**EXCERPTED PASSAGE**
____________________

= Young-Rainey STAR Center =

The Young-Rainey Science Technology and Research Center, or Young-Rainey STAR Center is a high-technology and manufacturing center located in Pinellas County, Florida, United States. It currently houses over 30 businesses, which include a variety of administrative and light manufacturing operations, leased by the county's industrial development authority. It is named after Florida congressman Bill Young and Pinellas County Commissioner Charles Rainey,

The STAR Center is the former site of the Pinellas Plant, a nuclear weapon component manufacturing facility operated by the United States Department of Energy (DOE). It produced radioisotope-powered electronic components for the United States nuclear weapons program.

== History ==
In 1956, General Electric built the Pinellas Plant on a 96 acre plot in Pinellas County, Florida. This site was formerly known as Bryan's Dairy Farm. In 1957, the site was sold to the United States Atomic Energy Commission. In exchange, GE was awarded a 25-year contract to operate the site. GE continued to operate the site for 35 years, until 1992. In 1992 the contract was transferred to Martin Marietta, who then announced the closure of the site that year.

____________________

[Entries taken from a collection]
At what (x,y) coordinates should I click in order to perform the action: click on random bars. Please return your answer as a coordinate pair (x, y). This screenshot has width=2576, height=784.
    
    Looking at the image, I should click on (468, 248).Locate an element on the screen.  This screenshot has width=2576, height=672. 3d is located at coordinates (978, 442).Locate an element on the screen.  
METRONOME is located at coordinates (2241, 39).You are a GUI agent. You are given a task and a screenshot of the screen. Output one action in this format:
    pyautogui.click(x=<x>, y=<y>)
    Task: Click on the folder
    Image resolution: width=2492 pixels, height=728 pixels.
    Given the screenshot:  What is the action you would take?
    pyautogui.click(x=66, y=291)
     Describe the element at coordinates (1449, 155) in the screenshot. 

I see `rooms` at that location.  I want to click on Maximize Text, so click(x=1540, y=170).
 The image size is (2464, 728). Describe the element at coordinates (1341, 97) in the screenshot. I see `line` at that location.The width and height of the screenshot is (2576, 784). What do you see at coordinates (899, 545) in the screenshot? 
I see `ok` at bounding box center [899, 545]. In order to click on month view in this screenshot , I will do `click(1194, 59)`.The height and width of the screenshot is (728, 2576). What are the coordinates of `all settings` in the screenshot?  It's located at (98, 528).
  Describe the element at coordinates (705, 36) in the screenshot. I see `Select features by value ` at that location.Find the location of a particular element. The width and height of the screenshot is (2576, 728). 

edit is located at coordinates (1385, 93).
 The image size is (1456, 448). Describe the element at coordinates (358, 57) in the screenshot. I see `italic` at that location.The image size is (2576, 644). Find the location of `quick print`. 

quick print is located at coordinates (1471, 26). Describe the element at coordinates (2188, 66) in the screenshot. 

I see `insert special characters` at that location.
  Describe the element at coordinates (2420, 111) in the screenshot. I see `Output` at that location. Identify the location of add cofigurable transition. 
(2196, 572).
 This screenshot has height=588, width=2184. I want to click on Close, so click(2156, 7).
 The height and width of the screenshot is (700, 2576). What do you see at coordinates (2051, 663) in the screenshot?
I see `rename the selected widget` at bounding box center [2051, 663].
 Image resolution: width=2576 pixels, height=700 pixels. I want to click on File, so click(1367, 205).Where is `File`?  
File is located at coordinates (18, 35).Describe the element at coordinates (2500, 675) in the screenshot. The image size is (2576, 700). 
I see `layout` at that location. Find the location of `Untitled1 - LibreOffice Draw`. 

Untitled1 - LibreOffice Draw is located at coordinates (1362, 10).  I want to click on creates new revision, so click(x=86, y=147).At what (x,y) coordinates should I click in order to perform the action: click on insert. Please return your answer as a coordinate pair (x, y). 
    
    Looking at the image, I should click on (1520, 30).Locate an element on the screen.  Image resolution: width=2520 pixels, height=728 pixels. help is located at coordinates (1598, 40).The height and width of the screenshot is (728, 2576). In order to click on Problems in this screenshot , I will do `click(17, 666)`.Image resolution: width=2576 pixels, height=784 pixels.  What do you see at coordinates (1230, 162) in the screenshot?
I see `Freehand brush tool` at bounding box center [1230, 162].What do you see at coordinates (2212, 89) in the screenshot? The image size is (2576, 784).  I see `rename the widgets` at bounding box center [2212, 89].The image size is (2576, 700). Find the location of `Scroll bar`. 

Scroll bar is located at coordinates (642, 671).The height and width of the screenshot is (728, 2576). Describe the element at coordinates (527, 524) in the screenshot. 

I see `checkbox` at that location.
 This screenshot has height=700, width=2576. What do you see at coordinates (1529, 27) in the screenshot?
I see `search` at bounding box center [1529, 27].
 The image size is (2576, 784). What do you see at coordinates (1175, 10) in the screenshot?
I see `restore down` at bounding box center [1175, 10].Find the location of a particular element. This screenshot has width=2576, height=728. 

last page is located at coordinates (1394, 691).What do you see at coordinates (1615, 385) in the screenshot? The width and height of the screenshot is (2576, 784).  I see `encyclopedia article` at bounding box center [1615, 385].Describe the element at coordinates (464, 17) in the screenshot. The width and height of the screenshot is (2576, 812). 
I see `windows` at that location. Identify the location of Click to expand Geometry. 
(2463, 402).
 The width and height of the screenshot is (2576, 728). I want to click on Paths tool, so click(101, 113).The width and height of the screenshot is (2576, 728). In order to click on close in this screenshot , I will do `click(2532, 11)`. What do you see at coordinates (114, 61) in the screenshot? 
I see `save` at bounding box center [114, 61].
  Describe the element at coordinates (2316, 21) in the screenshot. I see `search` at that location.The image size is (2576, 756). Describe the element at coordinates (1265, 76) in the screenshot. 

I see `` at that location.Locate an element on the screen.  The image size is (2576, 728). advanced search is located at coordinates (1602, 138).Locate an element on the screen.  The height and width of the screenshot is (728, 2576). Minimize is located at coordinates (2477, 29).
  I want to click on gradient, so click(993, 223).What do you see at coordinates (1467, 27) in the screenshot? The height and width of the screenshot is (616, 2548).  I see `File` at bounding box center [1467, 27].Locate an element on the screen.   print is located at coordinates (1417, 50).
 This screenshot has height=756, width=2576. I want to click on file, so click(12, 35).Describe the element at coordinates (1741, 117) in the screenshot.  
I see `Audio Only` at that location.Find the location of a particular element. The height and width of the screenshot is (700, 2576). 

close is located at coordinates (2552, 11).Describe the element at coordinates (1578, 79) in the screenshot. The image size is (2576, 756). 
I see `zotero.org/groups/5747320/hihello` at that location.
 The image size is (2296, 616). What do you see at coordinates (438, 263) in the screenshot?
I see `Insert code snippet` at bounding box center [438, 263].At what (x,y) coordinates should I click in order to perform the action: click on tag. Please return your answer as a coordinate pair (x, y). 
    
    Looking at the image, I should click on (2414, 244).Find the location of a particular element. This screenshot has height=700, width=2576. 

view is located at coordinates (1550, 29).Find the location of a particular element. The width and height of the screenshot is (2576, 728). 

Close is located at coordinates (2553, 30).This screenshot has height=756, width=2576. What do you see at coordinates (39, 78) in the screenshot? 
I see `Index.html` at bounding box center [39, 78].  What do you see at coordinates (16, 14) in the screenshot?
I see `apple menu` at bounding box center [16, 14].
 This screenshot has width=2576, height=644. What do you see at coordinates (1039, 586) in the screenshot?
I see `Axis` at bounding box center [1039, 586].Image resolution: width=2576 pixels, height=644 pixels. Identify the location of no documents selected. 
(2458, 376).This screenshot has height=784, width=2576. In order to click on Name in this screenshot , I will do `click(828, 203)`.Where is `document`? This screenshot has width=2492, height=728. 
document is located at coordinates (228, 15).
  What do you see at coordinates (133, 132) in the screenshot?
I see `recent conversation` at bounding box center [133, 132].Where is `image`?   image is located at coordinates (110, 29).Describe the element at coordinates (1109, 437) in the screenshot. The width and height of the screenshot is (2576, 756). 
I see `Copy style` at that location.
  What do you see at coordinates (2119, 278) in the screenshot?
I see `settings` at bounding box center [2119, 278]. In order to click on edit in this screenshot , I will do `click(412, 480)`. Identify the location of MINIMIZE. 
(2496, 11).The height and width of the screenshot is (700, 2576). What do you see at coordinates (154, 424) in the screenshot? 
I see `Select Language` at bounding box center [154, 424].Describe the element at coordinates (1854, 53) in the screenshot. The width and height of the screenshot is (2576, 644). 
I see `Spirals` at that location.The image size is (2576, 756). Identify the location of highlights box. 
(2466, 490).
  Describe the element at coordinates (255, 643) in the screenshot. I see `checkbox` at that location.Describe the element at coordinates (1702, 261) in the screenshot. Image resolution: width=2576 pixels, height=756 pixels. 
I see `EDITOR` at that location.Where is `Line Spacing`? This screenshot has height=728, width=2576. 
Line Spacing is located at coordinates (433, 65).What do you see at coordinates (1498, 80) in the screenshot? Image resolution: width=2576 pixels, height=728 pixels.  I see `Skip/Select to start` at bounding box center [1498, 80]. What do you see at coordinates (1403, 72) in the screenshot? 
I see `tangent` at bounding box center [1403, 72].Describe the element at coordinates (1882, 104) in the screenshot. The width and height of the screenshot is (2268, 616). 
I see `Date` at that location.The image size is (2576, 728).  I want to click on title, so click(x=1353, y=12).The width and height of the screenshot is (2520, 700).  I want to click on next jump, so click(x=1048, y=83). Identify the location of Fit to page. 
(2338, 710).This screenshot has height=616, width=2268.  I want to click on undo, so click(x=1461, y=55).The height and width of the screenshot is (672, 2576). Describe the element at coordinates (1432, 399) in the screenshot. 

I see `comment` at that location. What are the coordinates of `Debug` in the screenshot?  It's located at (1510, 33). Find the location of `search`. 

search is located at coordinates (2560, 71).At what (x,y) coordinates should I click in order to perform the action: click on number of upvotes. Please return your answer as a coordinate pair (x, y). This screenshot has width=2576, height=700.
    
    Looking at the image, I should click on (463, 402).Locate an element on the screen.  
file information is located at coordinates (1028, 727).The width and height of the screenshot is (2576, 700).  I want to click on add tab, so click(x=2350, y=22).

____________________

**EXERCISE INSTRUCTIONS**
A – In the Young-Rainey STAR Center article, to which company was the contract for the Pinellas Plant transferred in 1992?
B – Proceed with the Young-Rainey STAR Center article from the point where it stops.

**EXPECTED RESULTS**
A – Martin Marietta

B –
In March 1995, the facility was formally sold by Martin Marietta, now Lockheed Martin, to the Pinellas County government. DOE and the Pinellas County government jointly redeveloped the site for commercial use. Portions of the subsurface soils and the shallow aquifer were contaminated with organic solvents and metals, and it was declared a Superfund site. Hundreds of employees of the plant developed cancer and other disorders of the lungs, skin and internal organs. The DOE radioactive and chemical environmental remediation and closure operations continued at the site until December 1997.